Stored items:
■ ■ ■ ■ ■ ■ ■
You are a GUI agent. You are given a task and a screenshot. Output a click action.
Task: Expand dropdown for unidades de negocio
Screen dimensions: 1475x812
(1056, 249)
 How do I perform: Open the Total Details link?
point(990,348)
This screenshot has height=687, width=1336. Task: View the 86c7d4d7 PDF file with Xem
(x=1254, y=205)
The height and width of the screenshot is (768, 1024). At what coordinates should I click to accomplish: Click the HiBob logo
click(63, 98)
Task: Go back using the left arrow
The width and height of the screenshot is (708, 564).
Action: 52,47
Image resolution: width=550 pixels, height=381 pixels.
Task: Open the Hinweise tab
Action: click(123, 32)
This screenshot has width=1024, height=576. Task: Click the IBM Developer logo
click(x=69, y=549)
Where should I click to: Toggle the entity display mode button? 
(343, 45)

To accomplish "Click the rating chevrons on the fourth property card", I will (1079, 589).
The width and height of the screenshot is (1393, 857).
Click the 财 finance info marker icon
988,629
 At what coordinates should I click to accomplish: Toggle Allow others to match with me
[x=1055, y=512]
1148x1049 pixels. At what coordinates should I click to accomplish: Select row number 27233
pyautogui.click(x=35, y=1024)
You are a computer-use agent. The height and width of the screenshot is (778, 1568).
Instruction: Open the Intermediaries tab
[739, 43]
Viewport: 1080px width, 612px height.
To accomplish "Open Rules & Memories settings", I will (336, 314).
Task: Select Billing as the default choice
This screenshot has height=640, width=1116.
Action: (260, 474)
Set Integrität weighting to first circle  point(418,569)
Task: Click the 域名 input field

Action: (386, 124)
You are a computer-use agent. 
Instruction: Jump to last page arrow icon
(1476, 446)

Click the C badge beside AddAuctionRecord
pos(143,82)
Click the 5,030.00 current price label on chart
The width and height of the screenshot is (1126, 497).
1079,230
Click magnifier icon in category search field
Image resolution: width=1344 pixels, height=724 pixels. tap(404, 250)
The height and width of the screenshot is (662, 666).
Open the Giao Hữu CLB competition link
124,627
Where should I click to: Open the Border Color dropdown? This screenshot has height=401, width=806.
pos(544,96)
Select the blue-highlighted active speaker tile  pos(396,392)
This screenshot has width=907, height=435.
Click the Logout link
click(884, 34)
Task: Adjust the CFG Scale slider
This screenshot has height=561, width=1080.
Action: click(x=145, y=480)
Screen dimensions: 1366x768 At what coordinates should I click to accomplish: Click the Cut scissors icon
■ ■ ■ ■ ■ ■ ■
*Exercise requirements*: List each line of the entries that holds the string "computer".

*Answer space*:
You are a computer-use agent. The height and width of the screenshot is (778, 1568).
You are a computer-use agent. 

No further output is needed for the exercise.